_Exercise instructions_. Where a line of the records contains the word "radio", show that line.
Exercise data Block Start
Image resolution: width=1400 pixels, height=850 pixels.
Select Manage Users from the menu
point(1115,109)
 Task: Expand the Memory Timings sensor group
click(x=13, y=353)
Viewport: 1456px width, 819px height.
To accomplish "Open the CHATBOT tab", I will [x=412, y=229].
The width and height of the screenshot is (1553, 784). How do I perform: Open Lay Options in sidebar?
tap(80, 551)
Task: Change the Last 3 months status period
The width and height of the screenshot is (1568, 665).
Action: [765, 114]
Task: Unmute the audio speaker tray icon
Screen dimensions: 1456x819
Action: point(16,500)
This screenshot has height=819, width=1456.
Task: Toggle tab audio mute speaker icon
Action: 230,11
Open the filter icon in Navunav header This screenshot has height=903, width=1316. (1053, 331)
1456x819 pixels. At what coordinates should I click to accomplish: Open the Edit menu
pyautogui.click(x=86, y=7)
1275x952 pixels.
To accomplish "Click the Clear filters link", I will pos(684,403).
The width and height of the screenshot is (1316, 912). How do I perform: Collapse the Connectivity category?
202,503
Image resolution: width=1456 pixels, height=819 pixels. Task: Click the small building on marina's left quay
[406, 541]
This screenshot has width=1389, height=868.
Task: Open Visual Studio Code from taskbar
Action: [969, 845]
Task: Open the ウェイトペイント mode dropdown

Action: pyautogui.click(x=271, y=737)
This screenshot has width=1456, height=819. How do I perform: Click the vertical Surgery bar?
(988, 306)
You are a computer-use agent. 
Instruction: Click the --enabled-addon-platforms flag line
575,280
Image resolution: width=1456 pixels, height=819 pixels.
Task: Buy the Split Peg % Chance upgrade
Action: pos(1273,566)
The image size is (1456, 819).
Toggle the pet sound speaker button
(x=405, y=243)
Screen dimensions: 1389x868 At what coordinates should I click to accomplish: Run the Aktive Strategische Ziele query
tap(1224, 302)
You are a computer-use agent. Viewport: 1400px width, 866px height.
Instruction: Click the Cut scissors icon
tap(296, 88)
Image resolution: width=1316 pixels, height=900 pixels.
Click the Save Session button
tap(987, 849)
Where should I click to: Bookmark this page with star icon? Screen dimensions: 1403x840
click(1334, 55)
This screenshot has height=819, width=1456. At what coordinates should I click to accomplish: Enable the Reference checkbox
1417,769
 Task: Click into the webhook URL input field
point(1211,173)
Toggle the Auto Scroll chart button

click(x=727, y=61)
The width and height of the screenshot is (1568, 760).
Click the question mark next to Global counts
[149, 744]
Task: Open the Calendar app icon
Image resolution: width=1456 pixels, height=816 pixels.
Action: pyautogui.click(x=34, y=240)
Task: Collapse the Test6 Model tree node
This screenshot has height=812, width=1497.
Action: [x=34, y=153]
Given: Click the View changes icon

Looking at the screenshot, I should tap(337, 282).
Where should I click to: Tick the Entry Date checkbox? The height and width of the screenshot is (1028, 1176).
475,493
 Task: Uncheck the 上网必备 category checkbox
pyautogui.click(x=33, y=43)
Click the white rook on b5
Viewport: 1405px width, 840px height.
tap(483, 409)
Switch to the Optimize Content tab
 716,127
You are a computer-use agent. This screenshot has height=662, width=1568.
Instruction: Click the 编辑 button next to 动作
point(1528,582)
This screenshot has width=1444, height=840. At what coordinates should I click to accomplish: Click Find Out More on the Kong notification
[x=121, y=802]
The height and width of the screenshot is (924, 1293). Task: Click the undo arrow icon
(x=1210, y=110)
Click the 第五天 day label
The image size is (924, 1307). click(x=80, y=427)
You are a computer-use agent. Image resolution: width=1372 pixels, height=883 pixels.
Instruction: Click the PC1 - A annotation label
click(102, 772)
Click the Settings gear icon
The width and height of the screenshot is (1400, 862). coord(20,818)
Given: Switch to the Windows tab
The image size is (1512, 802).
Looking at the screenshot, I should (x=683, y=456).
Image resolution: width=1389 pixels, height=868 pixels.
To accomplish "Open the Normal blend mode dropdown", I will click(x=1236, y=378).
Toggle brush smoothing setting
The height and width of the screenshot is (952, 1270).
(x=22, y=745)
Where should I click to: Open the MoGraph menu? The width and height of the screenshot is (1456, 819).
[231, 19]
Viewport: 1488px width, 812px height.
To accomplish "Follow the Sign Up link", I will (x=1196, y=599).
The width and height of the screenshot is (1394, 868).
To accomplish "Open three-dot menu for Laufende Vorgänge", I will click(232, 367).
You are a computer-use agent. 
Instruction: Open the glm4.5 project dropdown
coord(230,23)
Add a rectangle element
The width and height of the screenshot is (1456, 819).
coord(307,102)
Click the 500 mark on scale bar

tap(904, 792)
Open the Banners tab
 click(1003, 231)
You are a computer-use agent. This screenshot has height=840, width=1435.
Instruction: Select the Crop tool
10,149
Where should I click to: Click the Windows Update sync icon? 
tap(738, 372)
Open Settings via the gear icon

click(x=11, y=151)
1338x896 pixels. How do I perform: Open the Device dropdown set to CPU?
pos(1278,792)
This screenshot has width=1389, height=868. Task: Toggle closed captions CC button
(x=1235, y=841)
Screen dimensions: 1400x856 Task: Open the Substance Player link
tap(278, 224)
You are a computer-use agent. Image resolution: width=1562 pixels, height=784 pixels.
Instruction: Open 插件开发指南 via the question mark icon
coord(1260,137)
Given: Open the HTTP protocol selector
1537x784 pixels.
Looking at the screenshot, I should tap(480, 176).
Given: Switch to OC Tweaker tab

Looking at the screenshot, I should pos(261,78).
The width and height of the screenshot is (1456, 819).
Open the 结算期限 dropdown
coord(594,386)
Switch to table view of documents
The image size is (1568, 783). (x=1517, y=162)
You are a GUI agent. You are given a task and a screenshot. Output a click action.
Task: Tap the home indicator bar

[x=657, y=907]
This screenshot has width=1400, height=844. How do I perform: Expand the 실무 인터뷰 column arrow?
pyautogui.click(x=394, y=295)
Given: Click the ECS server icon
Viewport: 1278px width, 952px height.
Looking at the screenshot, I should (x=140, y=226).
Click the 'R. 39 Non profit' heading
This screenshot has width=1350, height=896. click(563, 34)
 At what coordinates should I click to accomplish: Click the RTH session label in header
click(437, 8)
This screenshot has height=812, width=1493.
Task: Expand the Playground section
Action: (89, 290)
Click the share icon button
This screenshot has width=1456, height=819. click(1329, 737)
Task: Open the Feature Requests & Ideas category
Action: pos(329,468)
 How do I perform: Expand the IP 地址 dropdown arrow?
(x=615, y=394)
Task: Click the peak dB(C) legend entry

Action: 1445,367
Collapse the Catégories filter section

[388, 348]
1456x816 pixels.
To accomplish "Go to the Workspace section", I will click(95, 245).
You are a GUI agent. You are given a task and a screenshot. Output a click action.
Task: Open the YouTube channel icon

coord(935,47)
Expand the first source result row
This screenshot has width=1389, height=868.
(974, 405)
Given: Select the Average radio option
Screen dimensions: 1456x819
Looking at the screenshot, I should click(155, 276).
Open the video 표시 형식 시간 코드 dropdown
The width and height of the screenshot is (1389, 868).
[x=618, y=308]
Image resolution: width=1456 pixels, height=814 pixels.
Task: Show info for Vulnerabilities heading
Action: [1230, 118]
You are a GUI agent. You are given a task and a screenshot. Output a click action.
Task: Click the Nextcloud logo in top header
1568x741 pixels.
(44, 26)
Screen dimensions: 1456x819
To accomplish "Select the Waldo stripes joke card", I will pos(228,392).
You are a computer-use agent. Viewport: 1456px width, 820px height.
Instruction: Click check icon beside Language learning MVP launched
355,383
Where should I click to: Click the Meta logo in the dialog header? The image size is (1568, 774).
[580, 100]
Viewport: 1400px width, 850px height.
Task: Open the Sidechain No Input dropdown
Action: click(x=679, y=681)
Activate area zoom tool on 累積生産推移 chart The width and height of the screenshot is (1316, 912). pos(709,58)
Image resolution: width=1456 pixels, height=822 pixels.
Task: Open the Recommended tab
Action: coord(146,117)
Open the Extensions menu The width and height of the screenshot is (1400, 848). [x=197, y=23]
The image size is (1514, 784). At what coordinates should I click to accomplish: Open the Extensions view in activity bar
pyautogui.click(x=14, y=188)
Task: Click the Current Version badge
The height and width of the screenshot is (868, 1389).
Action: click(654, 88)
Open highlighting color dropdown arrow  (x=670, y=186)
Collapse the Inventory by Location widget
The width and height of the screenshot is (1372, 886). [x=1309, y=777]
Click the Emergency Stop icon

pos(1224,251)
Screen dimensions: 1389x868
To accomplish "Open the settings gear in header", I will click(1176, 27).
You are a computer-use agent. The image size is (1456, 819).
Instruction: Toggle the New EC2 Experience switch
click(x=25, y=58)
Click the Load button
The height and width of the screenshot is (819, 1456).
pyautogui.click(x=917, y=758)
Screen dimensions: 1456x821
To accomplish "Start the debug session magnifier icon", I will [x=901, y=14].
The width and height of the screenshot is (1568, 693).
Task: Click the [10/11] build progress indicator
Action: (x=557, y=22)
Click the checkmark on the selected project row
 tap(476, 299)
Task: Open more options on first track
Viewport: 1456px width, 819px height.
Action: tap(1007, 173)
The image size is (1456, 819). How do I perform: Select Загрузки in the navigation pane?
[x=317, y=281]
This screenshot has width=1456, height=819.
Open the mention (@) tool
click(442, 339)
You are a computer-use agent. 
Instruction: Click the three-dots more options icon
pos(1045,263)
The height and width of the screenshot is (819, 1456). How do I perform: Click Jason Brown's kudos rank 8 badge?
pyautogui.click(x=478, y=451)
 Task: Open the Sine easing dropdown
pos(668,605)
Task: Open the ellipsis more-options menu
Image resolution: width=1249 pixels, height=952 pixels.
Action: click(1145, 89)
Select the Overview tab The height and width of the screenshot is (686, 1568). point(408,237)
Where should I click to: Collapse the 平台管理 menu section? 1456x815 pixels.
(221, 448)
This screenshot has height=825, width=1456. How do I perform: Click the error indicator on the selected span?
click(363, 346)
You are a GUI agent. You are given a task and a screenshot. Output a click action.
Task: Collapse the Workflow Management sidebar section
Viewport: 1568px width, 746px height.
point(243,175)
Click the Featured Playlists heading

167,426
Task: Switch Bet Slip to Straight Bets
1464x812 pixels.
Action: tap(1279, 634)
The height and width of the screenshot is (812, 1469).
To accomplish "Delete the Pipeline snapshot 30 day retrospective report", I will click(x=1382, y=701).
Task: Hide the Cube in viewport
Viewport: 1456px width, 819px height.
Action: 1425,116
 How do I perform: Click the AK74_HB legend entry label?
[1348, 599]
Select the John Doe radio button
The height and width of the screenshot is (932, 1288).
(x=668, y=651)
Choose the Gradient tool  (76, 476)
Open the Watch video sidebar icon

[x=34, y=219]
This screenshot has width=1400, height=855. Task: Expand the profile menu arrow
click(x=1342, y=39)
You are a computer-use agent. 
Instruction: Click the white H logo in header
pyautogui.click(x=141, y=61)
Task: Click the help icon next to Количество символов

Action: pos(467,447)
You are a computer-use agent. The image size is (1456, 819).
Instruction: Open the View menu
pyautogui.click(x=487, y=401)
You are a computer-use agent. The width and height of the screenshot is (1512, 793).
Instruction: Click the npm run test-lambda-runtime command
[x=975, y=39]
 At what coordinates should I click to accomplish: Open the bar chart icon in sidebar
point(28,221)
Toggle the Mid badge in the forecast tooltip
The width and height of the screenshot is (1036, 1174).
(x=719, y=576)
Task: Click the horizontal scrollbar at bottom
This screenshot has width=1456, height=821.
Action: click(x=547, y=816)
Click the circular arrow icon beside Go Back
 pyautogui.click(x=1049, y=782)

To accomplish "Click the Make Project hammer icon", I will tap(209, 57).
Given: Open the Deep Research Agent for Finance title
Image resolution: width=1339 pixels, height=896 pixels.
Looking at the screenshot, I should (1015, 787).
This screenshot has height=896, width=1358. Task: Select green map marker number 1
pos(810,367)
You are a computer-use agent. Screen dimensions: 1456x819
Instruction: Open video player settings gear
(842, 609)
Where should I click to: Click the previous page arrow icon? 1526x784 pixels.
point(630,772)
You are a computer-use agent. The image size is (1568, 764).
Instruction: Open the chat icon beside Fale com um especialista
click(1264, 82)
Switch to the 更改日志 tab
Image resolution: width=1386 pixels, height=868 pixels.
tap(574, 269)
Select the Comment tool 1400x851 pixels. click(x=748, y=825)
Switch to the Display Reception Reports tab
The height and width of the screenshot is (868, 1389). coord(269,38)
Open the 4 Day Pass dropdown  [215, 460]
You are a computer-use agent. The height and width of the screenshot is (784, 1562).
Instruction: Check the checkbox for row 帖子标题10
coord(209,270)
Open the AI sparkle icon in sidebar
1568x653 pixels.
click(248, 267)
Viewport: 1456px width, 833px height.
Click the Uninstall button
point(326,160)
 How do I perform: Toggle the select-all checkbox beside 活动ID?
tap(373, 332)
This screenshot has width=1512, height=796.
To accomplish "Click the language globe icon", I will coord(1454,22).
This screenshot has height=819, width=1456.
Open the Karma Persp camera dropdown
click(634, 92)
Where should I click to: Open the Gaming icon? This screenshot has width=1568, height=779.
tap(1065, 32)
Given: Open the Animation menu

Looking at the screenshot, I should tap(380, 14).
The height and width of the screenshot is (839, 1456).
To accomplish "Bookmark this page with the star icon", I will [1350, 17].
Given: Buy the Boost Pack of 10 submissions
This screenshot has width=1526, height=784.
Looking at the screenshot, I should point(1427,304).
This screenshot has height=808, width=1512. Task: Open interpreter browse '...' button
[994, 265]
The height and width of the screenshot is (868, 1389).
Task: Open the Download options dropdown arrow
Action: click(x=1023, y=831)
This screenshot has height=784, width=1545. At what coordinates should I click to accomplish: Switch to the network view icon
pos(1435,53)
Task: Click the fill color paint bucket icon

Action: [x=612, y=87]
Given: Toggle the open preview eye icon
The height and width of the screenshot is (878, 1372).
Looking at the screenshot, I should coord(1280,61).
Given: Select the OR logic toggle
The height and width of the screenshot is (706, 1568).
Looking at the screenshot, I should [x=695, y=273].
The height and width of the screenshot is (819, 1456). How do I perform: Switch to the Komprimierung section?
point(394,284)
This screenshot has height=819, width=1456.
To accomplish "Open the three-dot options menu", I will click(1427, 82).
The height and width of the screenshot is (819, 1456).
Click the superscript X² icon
Exercise data Block End
_Written response_.
Given: Select the Average radio option
Select the John Doe radio button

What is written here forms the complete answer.